▶ **ZU ERLEDIGEN**
[1] Beantworte bitte anhand des Spielberichts zum WM-Finale Schweiz gegen Österreich diese Fragen:
(a) Wer leitete das Finale als Kommissär?
(b) Wie viele Sekunden nach Beginn der 2. Hälfte fiel das 3:0?
(c) Welcher Spieler erzielte die 4:3-Führung für Österreich?
[2] Setze den Spielbericht zum WM-Finale Schweiz gegen Österreich nach seinem letzten Satz fort.

▶ **DOKUMENT**

***

Das WM-Finale heißt Schweiz gegen Österreich, Kommissär Robert Covent, Belgien. Mit dem Anspiel für die Schweiz gibt es zunächst Vorteile für die Eidgenossen, Planzers Schuss nach 50 Sekunden tropft bei Patrick Schnetzer auf den Sattel, fällt aber nicht ins Tor. Bis zur 5. Minute kann sich weiterhin Schnetzer im Tor auszeichnen, der bravourös vorn oben hält, Glück aber auch 2 mal, als der Ball knapp neben den Pfosten geht. In den beiden letzten Minuten der 1. Hälfte wird Österreich besser, eine Ecke wird auf Didi Schneider zurückgezogen, der aber verzieht. Dafür ist er 1.50 Min vor der Pause voll da, zieht von links nach innen und knallt das 1:0 unter die Latte. Die Schweizer Chancen wie Eckball und Planzers Schuss werden abgewehrt und als sich alles schon auf den knappen Pausenstand einstellte, machte 8 Sekunden vor dem Pausenpfiff Schnetzer das 2:0 mit strammem Schuss hinter Roman Schneiders Rücken, wichtig für das Team Austria. Mit einem Katapultstart geht Österreich in die 2. Hälfte, denn nach 5 Sekunden schnallt Dietmar Schneider vorn oben zum 3:0 ein. Jeder in der Halle glaubt nun, daß das Spiel gelaufen ist, vielleicht gingen diese Gedanken auch durch den Kopf von Didi und Patrick. 50 Sekunden später schafft Dominik Planzer vorn halbe Höhe mit strammen Schuss das 1:3. Trotz Radwechsel bleibt er griffig und schafft mit einem Schuss aus gut 5 Metern das 2:3, geht noch was, es sind ja noch 4.10 Min. zu spielen? Österreich hat jetzt Pech, denn kurz nacheinander landen Schüsse von Didi und Patrick an der Latte. 3.08 Min. wird Planzer in Höhe des eigenen 4-Meter-Punkts gefoult, erwischt dennoch den Ball mit dem Hinterrad, der zum 3:3 ins Tor trudelt. Aber Robert Covent hatte diesen Vorteil vorher abgepfiffen. Ärgerlich zwar, aber es gab kein lamentieren. Aus dieser Freischlagsituation fuhr Roman Schneider resolut rechts durch und hämmerte zum 3:3 ein. Der Ausgleich war also doch gelungen und war nun Österreich nach 3 schwachen Minuten von der Rolle? Nein, denn wie bereits mehrfach bei dieser WM konterten die Vorarlberger sofort aus dem Anspiel und Schnetzer machte 15 Sekunden nach dem Ausgleich wieder die 4:3-Führung. Die letzten Kraftreserven brachten für die Schweiz nichts mehr ein und als 20 Sekunden vor Schluss noch ein Eckball der Schweiz daneben ging, war der WM-Titel für Österreich sicher.

***

▶ **Zeigedaten für Text und Elemente**
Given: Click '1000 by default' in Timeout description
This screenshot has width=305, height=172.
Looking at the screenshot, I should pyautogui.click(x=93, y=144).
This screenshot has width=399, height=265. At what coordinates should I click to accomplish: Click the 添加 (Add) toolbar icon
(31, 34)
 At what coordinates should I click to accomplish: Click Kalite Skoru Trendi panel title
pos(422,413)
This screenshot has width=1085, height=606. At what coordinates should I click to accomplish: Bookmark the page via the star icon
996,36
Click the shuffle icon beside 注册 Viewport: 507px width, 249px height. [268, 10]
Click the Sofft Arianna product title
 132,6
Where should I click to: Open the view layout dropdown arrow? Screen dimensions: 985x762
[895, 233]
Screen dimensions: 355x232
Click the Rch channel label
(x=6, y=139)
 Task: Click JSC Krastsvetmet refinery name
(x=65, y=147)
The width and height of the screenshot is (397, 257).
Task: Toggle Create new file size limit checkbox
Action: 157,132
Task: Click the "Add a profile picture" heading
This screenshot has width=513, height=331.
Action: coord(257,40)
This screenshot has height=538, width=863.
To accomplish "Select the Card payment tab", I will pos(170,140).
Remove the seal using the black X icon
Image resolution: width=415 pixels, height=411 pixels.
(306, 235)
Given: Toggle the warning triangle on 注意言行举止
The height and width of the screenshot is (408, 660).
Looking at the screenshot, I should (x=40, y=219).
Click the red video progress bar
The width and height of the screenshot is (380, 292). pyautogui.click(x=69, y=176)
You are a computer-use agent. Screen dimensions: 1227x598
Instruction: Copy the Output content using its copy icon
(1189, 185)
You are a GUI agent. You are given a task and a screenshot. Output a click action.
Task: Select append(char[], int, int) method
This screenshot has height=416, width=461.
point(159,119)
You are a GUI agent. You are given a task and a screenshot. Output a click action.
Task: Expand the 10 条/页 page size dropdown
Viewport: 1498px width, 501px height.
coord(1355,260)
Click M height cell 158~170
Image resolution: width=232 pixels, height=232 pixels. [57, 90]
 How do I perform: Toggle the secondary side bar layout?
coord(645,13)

***

▶ **LÖSUNGEN**
[1]
(a) Robert Covent aus Belgien.
(b) Nach 5 Sekunden.
(c) Patrick Schnetzer.

[2]
Um 8.56 MEZ am 06.11.2011 haben sich Dietmar Schneider und Patrick Schnetzer für immer in die Geschichtsbücher Österreichs eingetragen. Der erste WM-Titel für das Team Austria war geschafft, ein Titel, der seit 25 Jahren eigentlich überfällig war. Patrick Schnetzer ist der jüngste Radball-Weltmeister aller Zeiten und Didi Schneider hat seine Riesenlaufbahn mit dem WM-Trikot gekrönt. Jeder dachte bei ihm an die vielen Enttäuschungen, wenn das WM-Trikot an seiner Nase vorbeiging. Nun hat er es in seinem Besitz und seine Tränen der Rührung bei seinem eher verhaltenen Jubel konnte jeder in der Halle nachempfinden. Gratulation und echte Anerkennung für die Radballer Österreichs, Gratulation aber auch an Schneider-Planzer aus Altdorf für Silber, für den Keeper “mit einem Auge” Roman Schneider eine feine Leistung. Gratulation aber auch an unsere Ginsheimer Truppe, als Neulinge Bronze nicht verloren, sondern gewonnen. Es sind schon andere deutsche Teams ohne Radballmedaille heimgekehrt und ein wenig abgezeichnet hat es sind in diesem Jahr ohnehin bereits im Weltcup.